More info please on ccviewer

[philrasch]

I am very interested in ccviewer, but I don't have enough info to decide whether to use it.

Because most cloud providers already have pretty good apps for accessing unencrypted files on an iphone, my usecase is primarily to access encrypted files (encrypted using rclone, cryptomator, encfs, etc) that I have stored on the cloud). These encrypted files hold stuff I am not particularly interested in sharing with cloud providers.

But to be comfortable accessing this data with ccviewer, I want to know the following things: 1) are you using existing software packages (in the form of compiled codes from publicly available source from rclone, plcloud, etc) that have been embeded into ccviewer, or are you replicating the algorithms found in those packages? I would feel more comfortable knowing that the codes are directly taken from the original authors and updated when bugs are found and fixed by those teams, rather than using some method of translating those codes (by hand or automatically) to another language.

2) can you describe the mechanisms you are using for storing (or not) the passwords, keys, bucket IDs, necessary to access the encrypted files? I would like to make sure that these pieces of information are handled securely, and I would like to make sure that they are not accessible to other apps. Are the mechanisms used by the original teams being for storing this information being used by ccviewer or have you chosen another approach? Is your approach a common strategy used by iphone apps?

3) have you considered a security audit?

Thanks for providing us this cool tool. I can't find anything quite like it, so I hope your answers reassure me that it is a good choice for my usecase

Phil

[lithium0003]

This app is open source, you can compile it for your own binary.

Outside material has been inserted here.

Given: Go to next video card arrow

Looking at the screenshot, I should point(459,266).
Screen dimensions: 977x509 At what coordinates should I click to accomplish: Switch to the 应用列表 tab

1. This app using encryption routine translated to swift by my own. I referenced official documents and source code and translated to swift because iOS software needs this language. So, Cryptomator encryption method changed, this app need to follow it but not yet (#31). It is one choice that using other binary as is, but is difficult compiling in iOS and combining to my module. This app plan to play video and audio files trans-decrypting on the fly, I decided using encryption code written by swift referenced to original algorithm.

2. User secret information stored in iOS keychain. like this: https://github.com/lithium0003/ccViewer/blob/e149e3f58d2672209d59a51c8298fe65476ee7e7/RemoteCloud/RemoteCloud/RemoteStorage.swift#L445 iOS keychain is secure, I believe.

3. You can audit my code, it's all open.

The Apple Store version ccViewer is just different in "RemoteCloud/RemoteCloud/Secret.swift". This file stored app client secrets to access cloud storages, they can't share.

[shural]

Could you please be specific about which Cryptomator version your latest release is compatible with?